[DATA TO EXAMINE — start]

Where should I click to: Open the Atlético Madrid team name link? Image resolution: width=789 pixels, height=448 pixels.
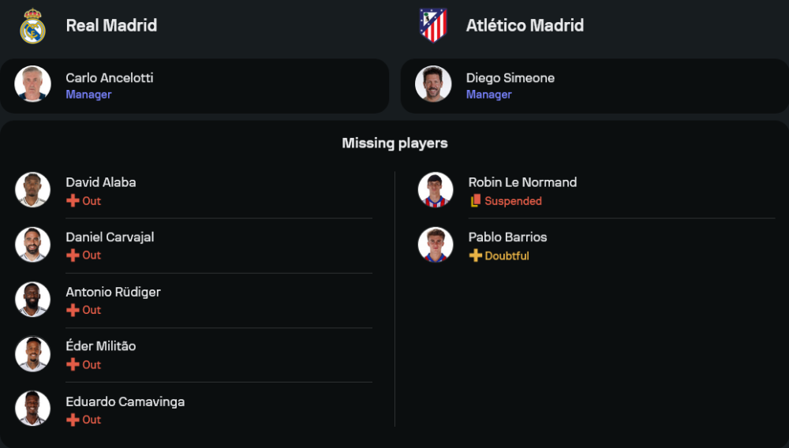click(525, 25)
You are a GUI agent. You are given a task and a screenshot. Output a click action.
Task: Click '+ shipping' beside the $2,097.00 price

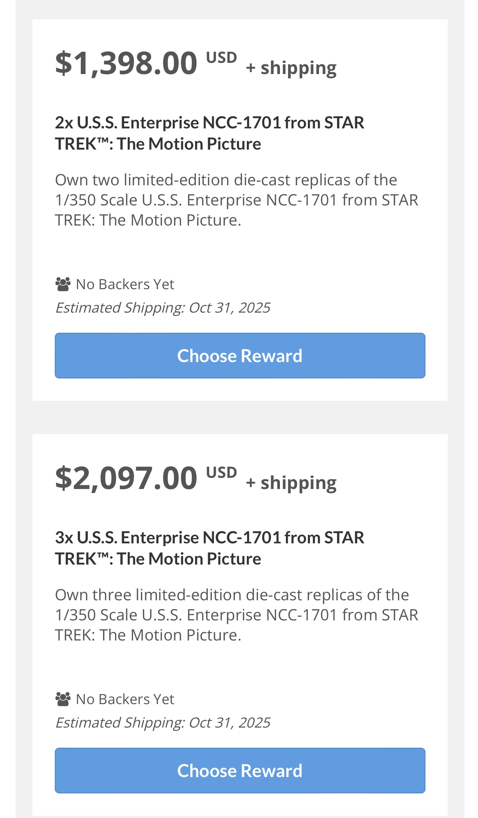pos(291,483)
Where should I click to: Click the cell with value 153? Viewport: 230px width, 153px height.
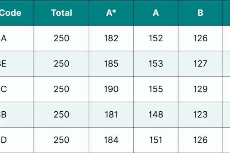tap(156, 63)
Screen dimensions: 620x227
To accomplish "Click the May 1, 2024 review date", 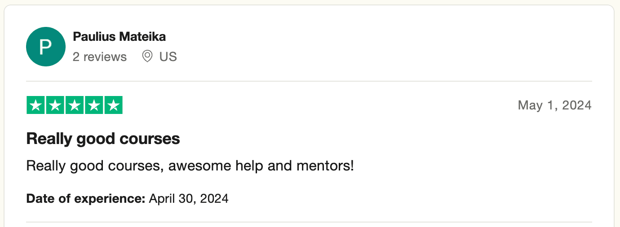I will (554, 105).
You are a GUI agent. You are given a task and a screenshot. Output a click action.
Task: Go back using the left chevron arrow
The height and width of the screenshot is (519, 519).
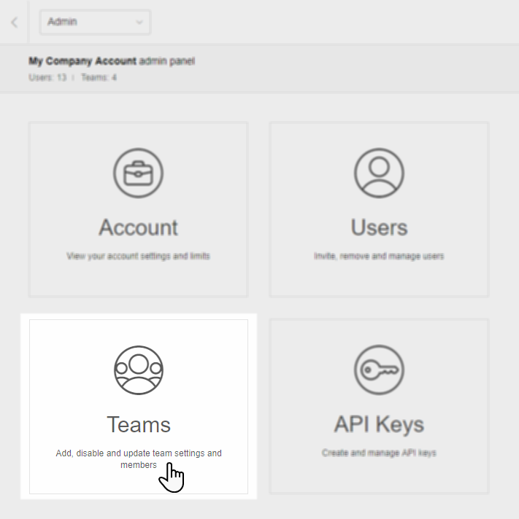(14, 23)
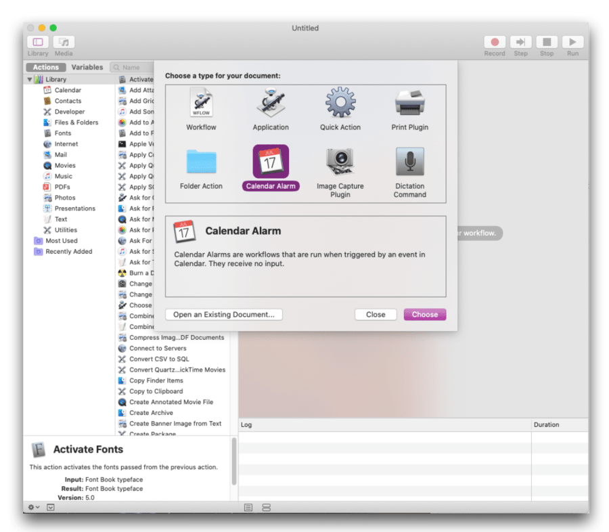Click Open an Existing Document
Image resolution: width=609 pixels, height=532 pixels.
point(223,314)
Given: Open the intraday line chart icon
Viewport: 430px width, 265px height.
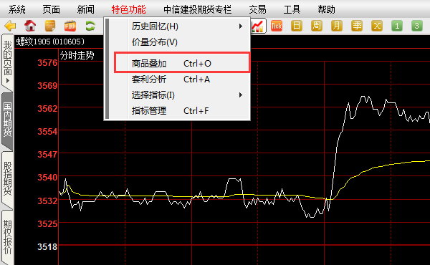Looking at the screenshot, I should pyautogui.click(x=258, y=26).

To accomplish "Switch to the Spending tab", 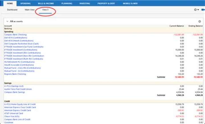I will 26,3.
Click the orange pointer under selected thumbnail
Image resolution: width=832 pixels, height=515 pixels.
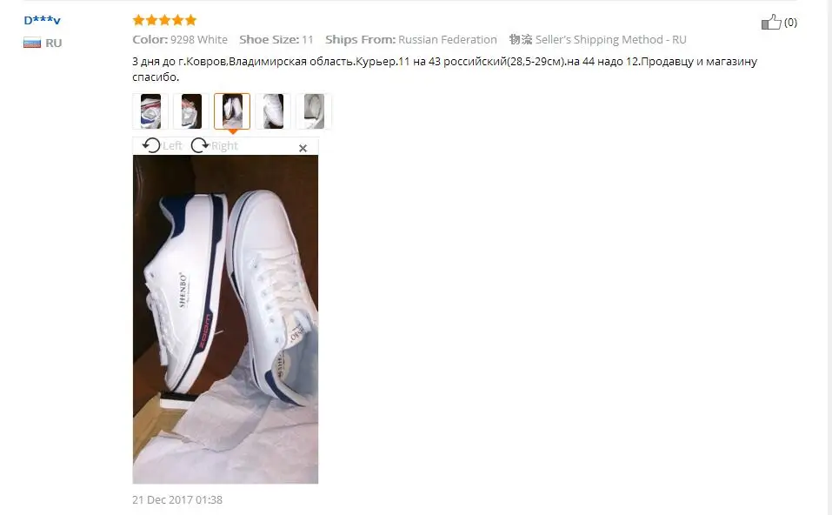[232, 131]
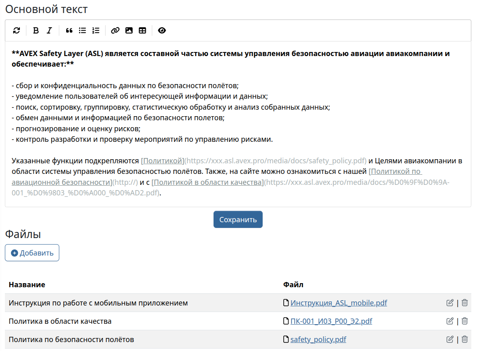Apply italic formatting in the editor
Image resolution: width=477 pixels, height=351 pixels.
click(x=49, y=30)
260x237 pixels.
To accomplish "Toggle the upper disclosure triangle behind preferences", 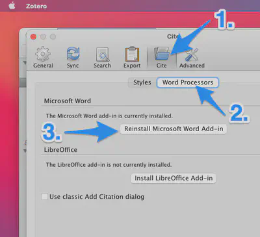I will [25, 63].
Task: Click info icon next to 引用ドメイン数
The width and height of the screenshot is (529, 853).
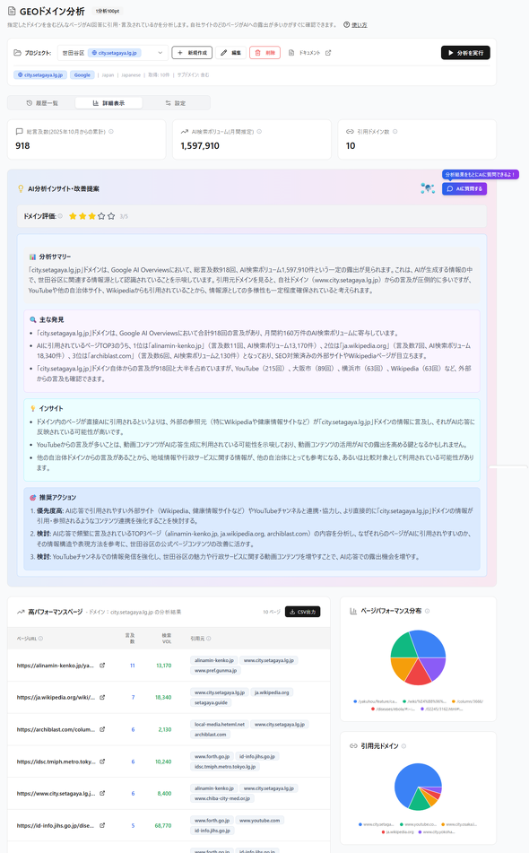Action: click(395, 132)
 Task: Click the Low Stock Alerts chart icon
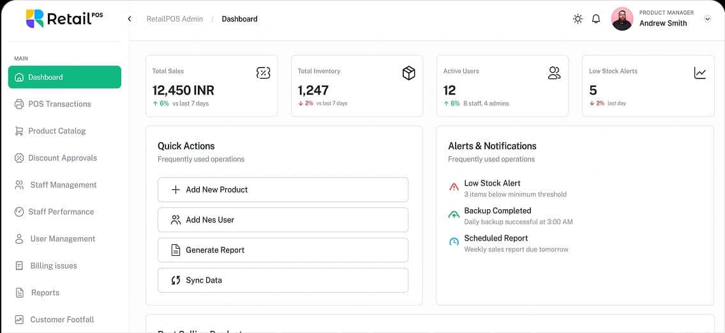pos(700,73)
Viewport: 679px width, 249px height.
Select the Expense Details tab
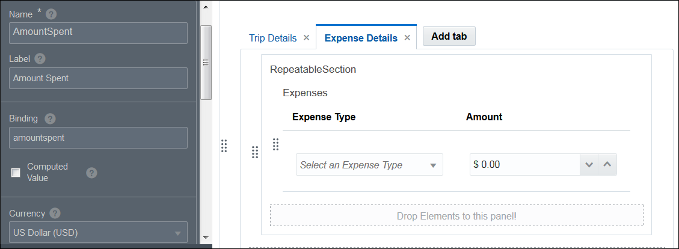pyautogui.click(x=360, y=38)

[DATA TO EXAMINE — finish]

In the copy, include exactly the lines from the one containing "Task: Click the Low Stock Alerts chart icon" through the last line of the records, and no pictures or other text.

RESPONSE AREA
 Task: Click the Low Stock Alerts chart icon
pos(700,73)
Viewport: 679px width, 249px height.
Select the Expense Details tab
pyautogui.click(x=360, y=38)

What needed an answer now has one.